MAUDE Adverse Event Report: ABBOTT IRELAND DIAGNOSTICS DIVISION ALINITY I HBSAG QUALITATIVE II CONFIRMATORY; HBSAG CONFIRMATORY

Catalog Number 08P11-22

Device Problem False Positive Result (1227)

Patient Problem No Known Impact Or Consequence To Patient (2692)

Event Date 11/14/2019

Event Type  malfunction  

Manufacturer Narrative

This report is being filed on an international product, alinity i hbsag qualitative ii confirmatory, list 08p11-22, that has a similar product distributed in the us, list number 08p11-21.An evaluation is in process.A follow-up report will be submitted when the evaluation is complete.No further information was provided.Refer to related manufacturer report number 3008344661-2020-00006 for the device evaluation of a second lot of alinity i hbsag qualitative ii confirmatory; 3008344661-2020-00002 and 3008344661-2020-00005 for the device evaluation of the alinity i hbsag qualitative ii reagent lots.

Event Description

The customer reported false repeat reactive and confirmatory positive alinity i hbsag results.Sample id (b)(6) generated 2.33 and 2.45 s/co on the hbsag assay and multiple confirmed results with neutralization results ranging from 101 to 103% neutralization.The sample was tested at a reference lab and generated negative results on architect hbsag quantitative, architect hbsag confirmatory, and elisa methods.No impact to patient management was reported.

Manufacturer Narrative

The data associated with the discrepant results were reviewed.There were no issues with the calibrations performed using the reagent lots.There were no issues with negative and positive control values on the dates the sample was tested.However, it was noted that the control lot (8p10-10 lot 96285fn00) was expired (15 sep 19).Review of complaint activity associated with the complaint lots identified normal complaint activity.Review of tracking and trending reports for the alinity i hbsag qualitative ii confirmatory assay did not identify any related trends.Return testing was not completed as returns were not available.Testing of negative panels, which mimics patient samples, was performed using an in-house retained kit of lot 07057fn00 stored at the recommended storage condition.All specifications were met indicating that the lot is performing acceptably.Manufacturing documentation for the likely cause lots were reviewed and did not identify any issues.Labeling was reviewed and sufficiently addresses the customer's issue.No systemic issue or deficiency of the architect hbsag qualitative ii confirmatory assay was identified.

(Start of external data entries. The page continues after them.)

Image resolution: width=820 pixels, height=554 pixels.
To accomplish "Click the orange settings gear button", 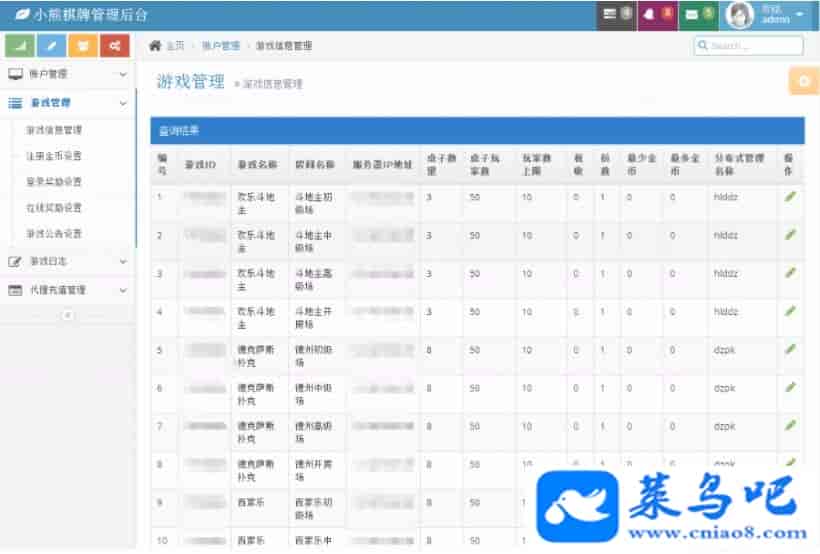I will click(x=804, y=82).
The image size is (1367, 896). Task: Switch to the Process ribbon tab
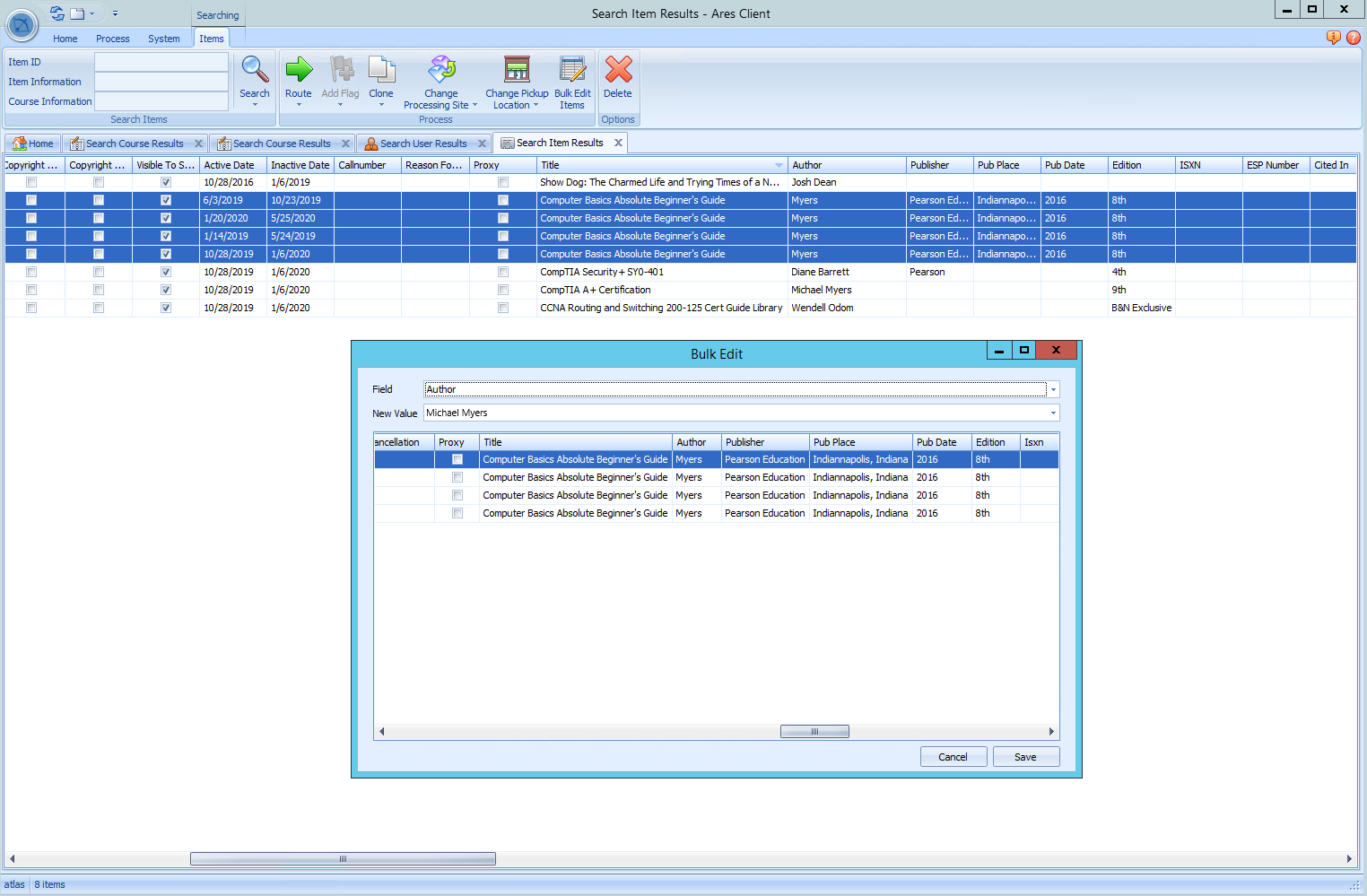[x=112, y=39]
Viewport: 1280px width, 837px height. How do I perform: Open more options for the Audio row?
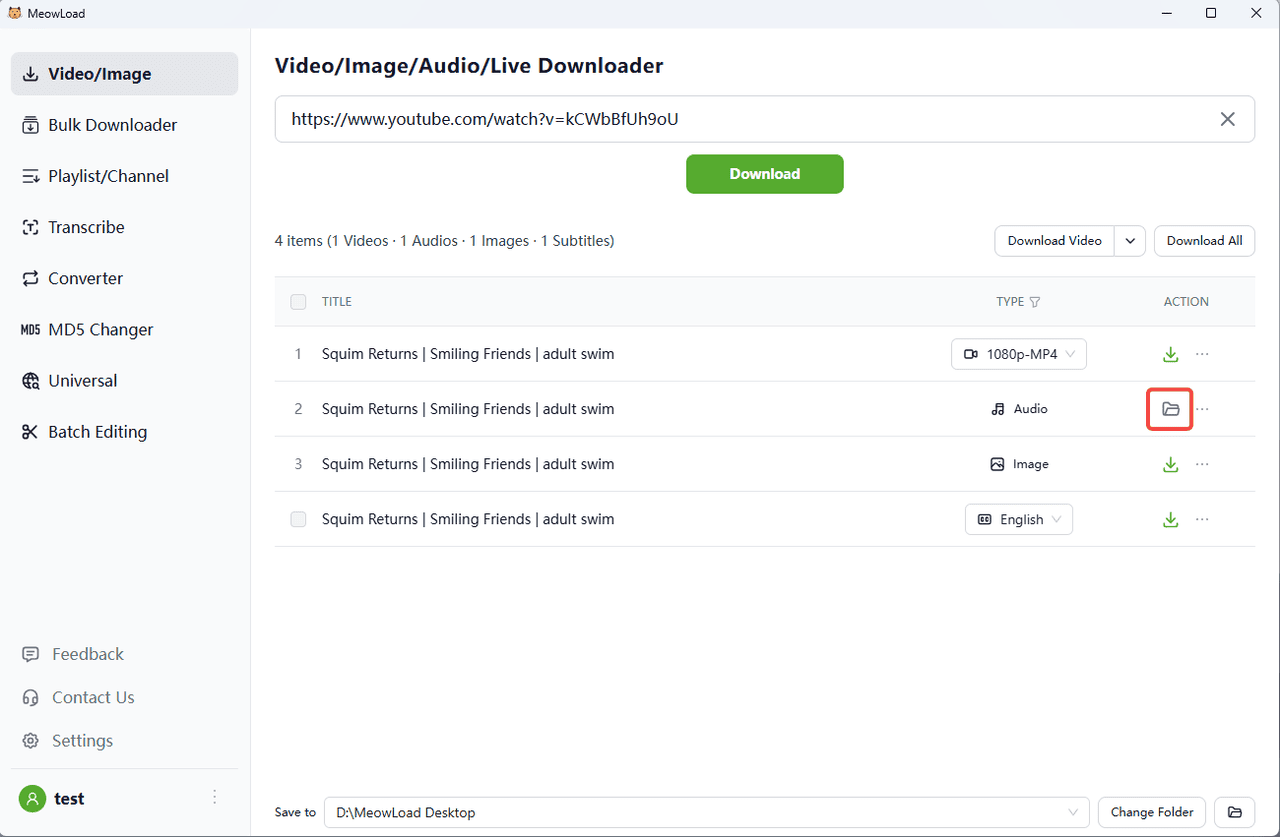click(x=1202, y=409)
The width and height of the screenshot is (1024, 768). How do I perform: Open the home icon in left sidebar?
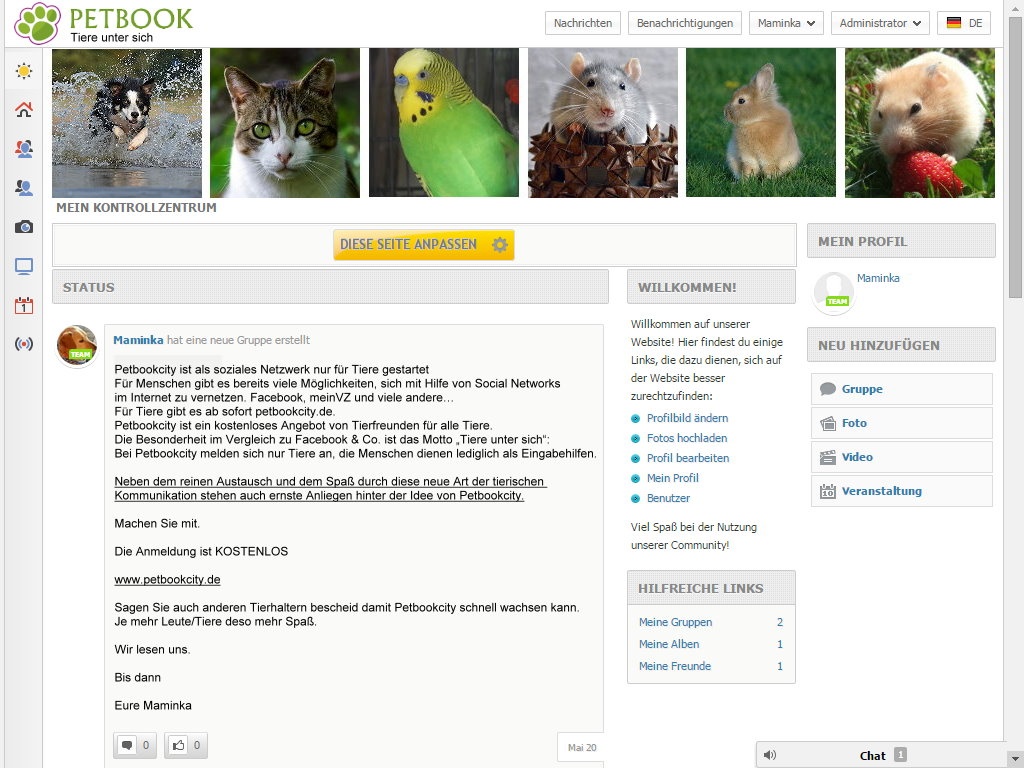(24, 110)
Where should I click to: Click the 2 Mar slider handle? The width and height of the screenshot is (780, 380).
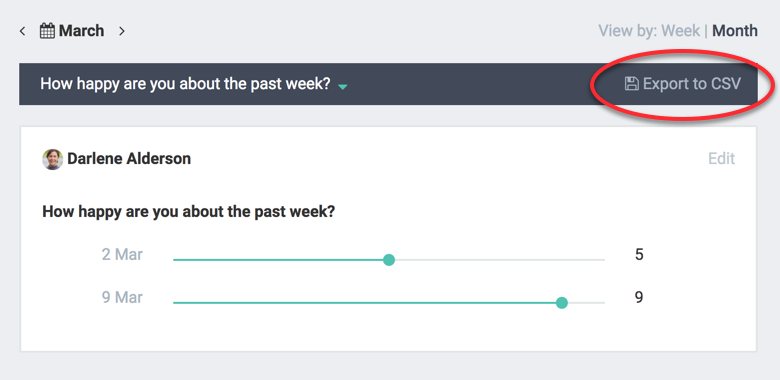[x=389, y=260]
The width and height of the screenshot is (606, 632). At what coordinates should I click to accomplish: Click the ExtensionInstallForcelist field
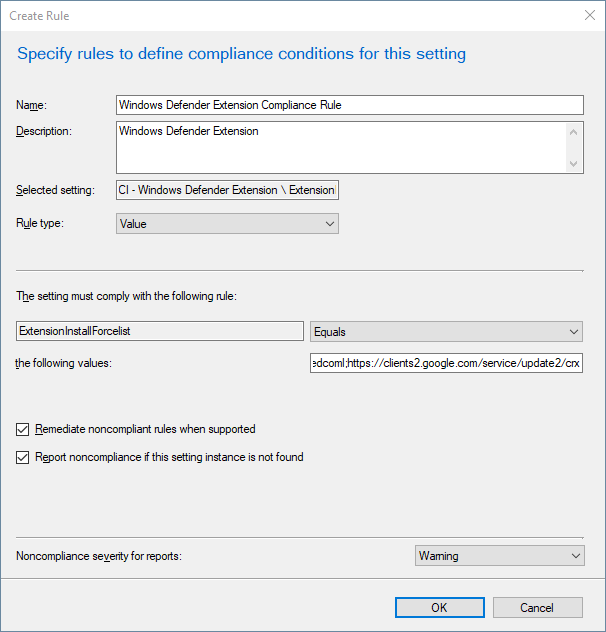pos(160,331)
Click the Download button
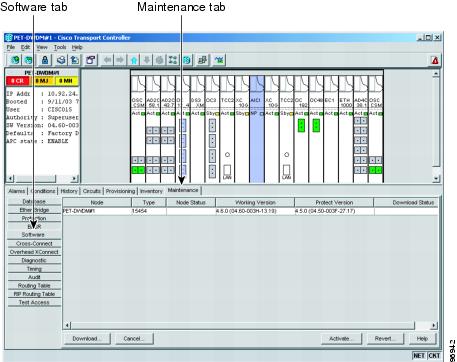Image resolution: width=457 pixels, height=362 pixels. pos(87,339)
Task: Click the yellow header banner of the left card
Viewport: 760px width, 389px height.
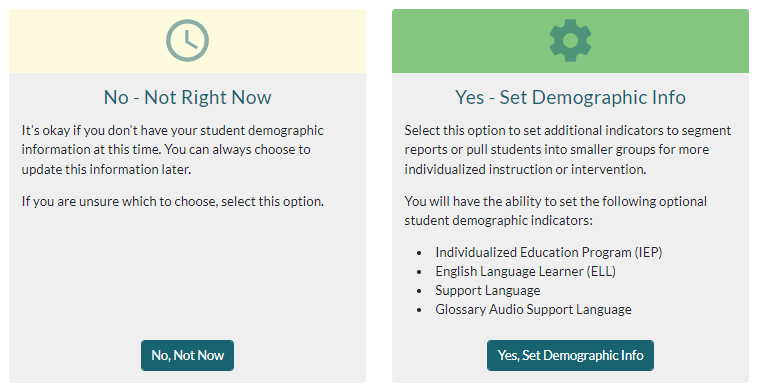Action: (x=187, y=41)
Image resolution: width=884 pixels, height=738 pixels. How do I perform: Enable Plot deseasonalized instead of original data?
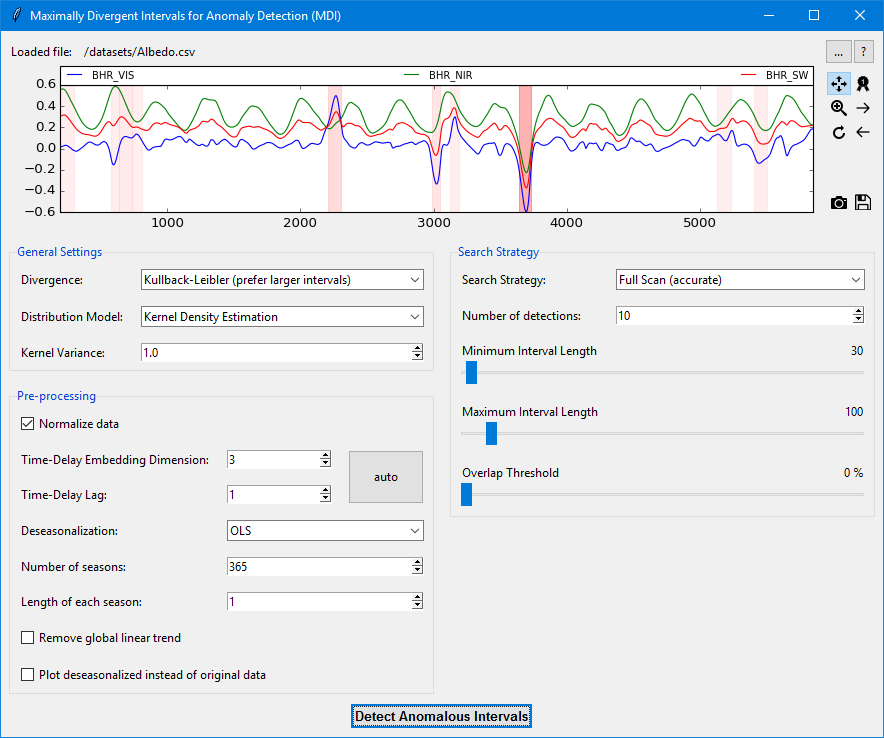click(28, 675)
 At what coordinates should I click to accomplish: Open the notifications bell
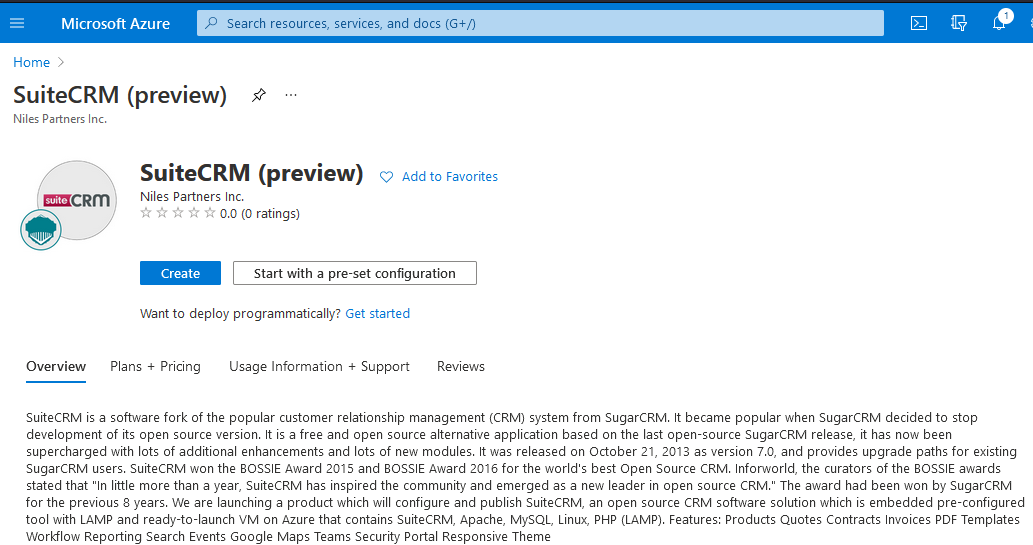[x=999, y=23]
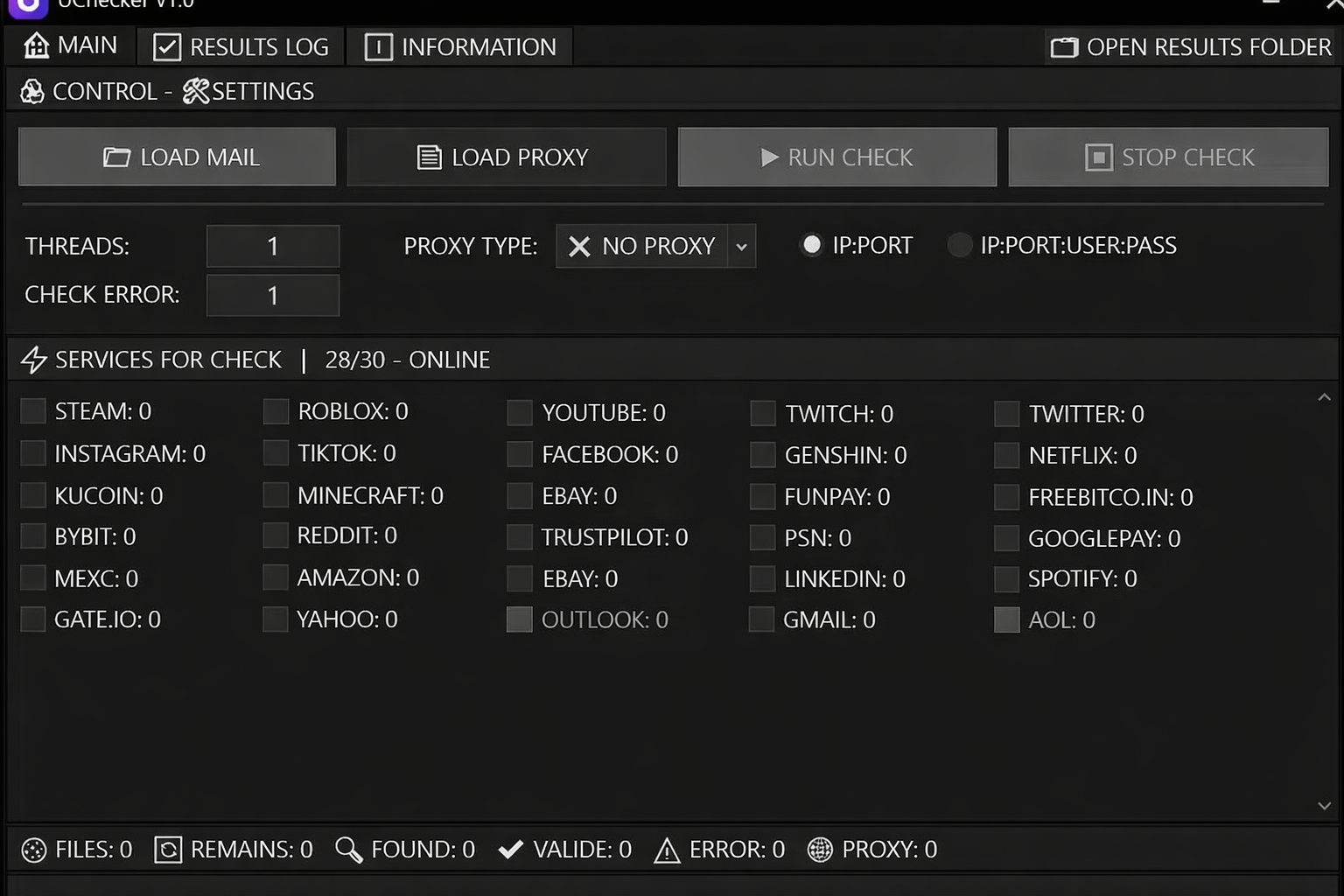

• Brand Name: ALINITY I HBSAG QUALITATIVE II CONFIRMATORY
• Type of Device: HBSAG CONFIRMATORY
• Manufacturer (Section D): ABBOTT IRELAND DIAGNOSTICS DIVISION; finisklin business park; diagnostics division; sligo NA ; EI NA
• MDR Report Key: 9643131
• MDR Text Key: 220246700
• Report Number: 3008344661-2020-00007
• Device Sequence Number: 1
• Product Code: LOM
• Combination Product (y/n): N
• Number of Events Reported: 1
• Summary Report (Y/N): N
• Report Source: Manufacturer
• Source Type: foreign,health professional
• Type of Report: Initial,Followup
• Report Date: 03/19/2020

1 Device was Involved in the Event

1 Patient was Involved in the Event

• Date FDA Received: 01/29/2020
• Is this an Adverse Event Report?: No
• Is this a Product Problem Report?: Yes
• Device Operator: Health Professional
• Device Expiration Date: 03/17/2020
• Device Catalogue Number: 08P11-22
• Device Lot Number: 07057FN00
• Was Device Available for Evaluation?: No
• Date Manufacturer Received: 03/13/2020
• Is This a Reprocessed and Reused Single-Use Device?: No
• Patient Sequence Number: 1
• Treatment: ALINITY I PROCESSING MODULE, LIST 03R65-01.; ALINITY I PROCESSING MODULE, LIST 03R65-01.; LIST 08P10-22.; LIST 08P10-22.; SERIAL (B)(6), ALINITY I HBSAG QUALITATIVE II.; SERIAL (B)(6), ALINITY I HBSAG QUALITATIVE II.